Publié le par the idiot

Il mercenario
(1968)
Sergio Corbucci
Franco Nero, Tony Musante, Jack Palance

El Mercenario



           Un péon mexicain, le jeune et fougueux Paco Roman, se rebelle contre les hommes d'état qui dirigent la mine dans laquelle il travaille. Embarqué par ses actes dans une révolution à laquelle il adhère sans y comprendre grand chose, il est rapidement dépassé par l'ampleur des événements qu'il a déclenchés. Il rencontre alors par chance un mercenaire qui se fait appeler le Polack.

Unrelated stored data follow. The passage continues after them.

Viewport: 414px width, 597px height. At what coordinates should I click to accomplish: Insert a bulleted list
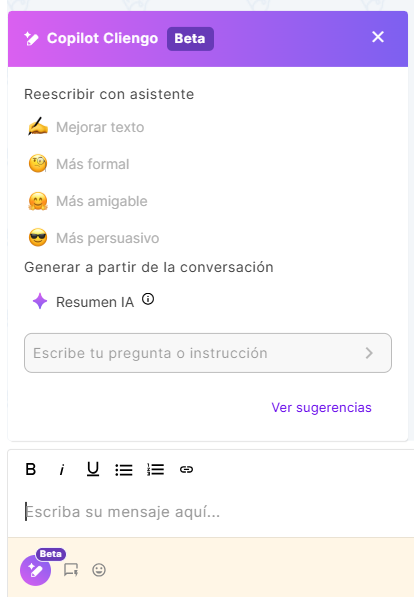pyautogui.click(x=124, y=470)
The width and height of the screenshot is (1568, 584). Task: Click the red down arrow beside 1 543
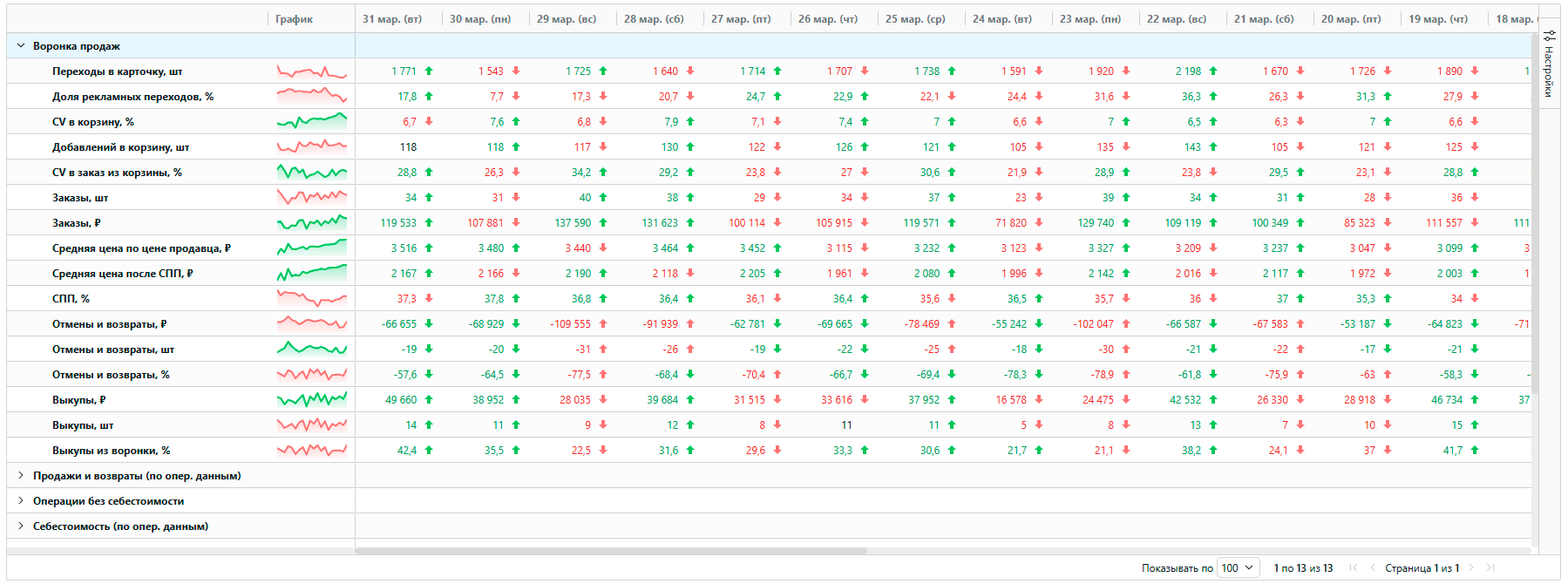click(x=516, y=71)
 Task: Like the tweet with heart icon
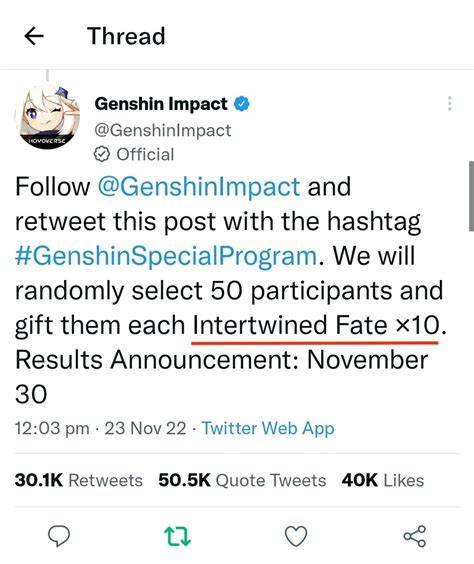296,536
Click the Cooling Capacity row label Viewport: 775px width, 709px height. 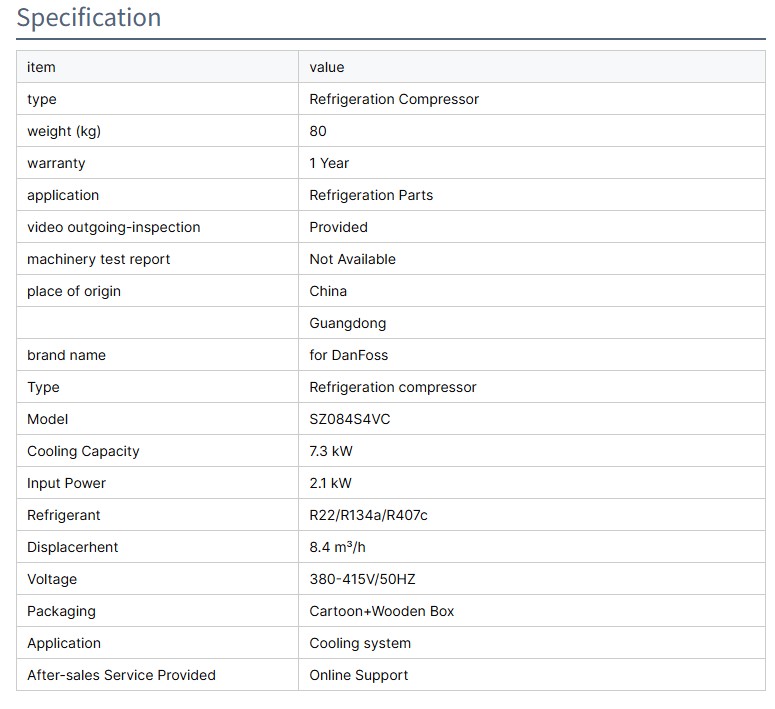[83, 451]
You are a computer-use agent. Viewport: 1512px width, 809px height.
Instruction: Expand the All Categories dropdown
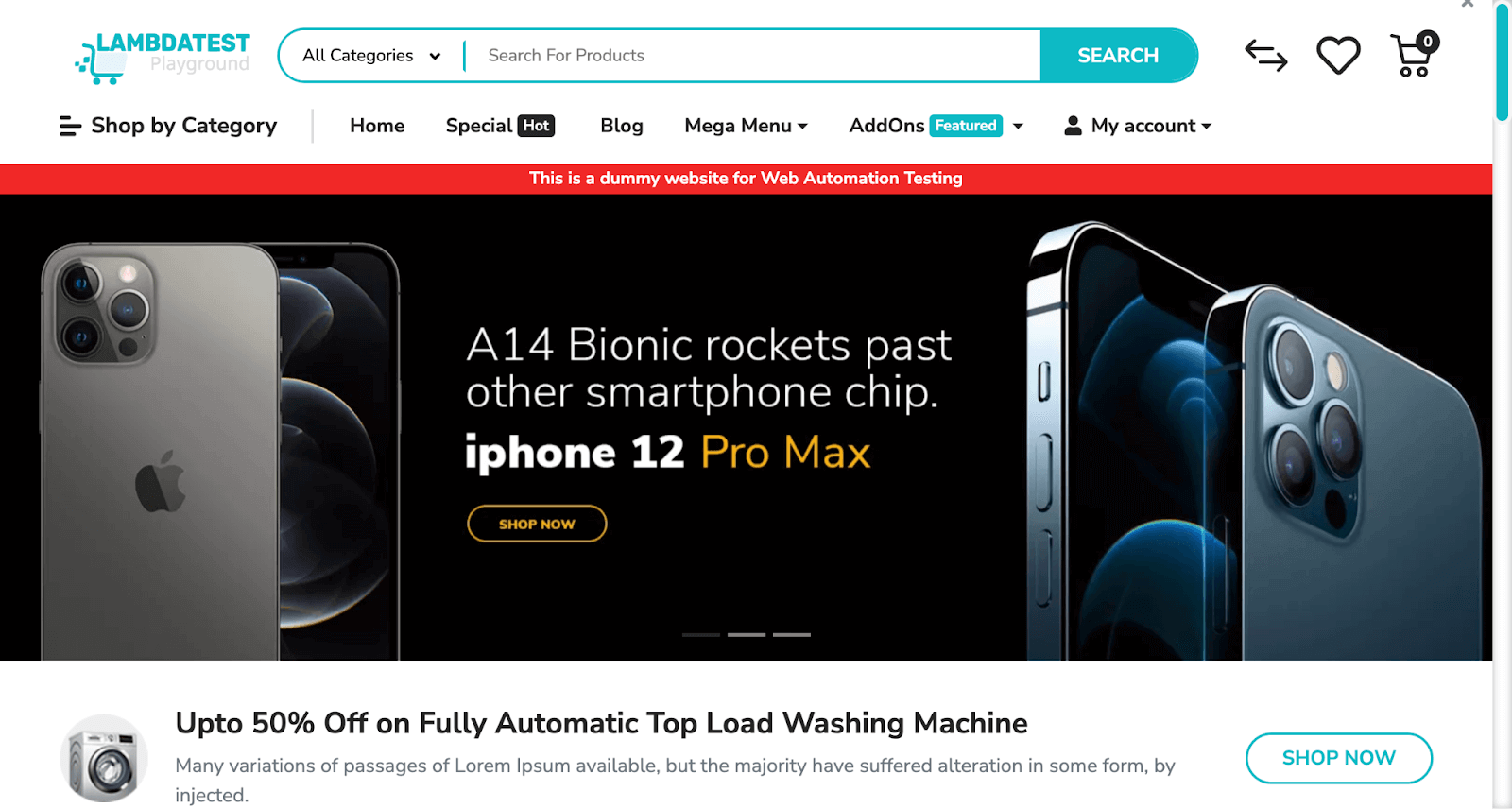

Alors que celui-ci accepte de l'aider moyennant rétribution, l'énigmatique Curly se dresse sur leur route, motivé en un premier temps par sa cupidité puis par une soif de vengeance.
           Avec El Mercenario, Sergio Corbucci lance la vague du western Zapata, sous-genre qui s'attache à dépeindre les événements de la révolution mexicaine du début du vingtième siècle auquel participera notamment Sergio Leone avec le très émouvant Il était une fois la révolution en 1971. S'écartant des thèmes traditionnels de la frontière et de la conquête de l'Ouest, le western Zapata se concentre davantage sur la prise de conscience idéologique (ou son absence) chez ses personnages, une question soulevée par l'opposition très intéressante de la naïveté de Paco et le cynisme du Polack.
           Interprété avec brio par Musante, Palance et le grand Franco Nero, dynamisé par l'excellente bande originale signée Ennio Morricone (sans qui le cinéma italien n'aurait décidemment pas été le même), El Mercenario regorge de scènes marquantes et d'images baroques. La mise en scène de Corbucci, qui use à outrance d'angles de prise de vue violents et de cadrages révélateurs, apporte au film une certaine gravité qui s'oppose au ton léger et parfois comique du récit, mêlant ainsi la vérité historique d'une période sombre à des pures qualités de divertissement.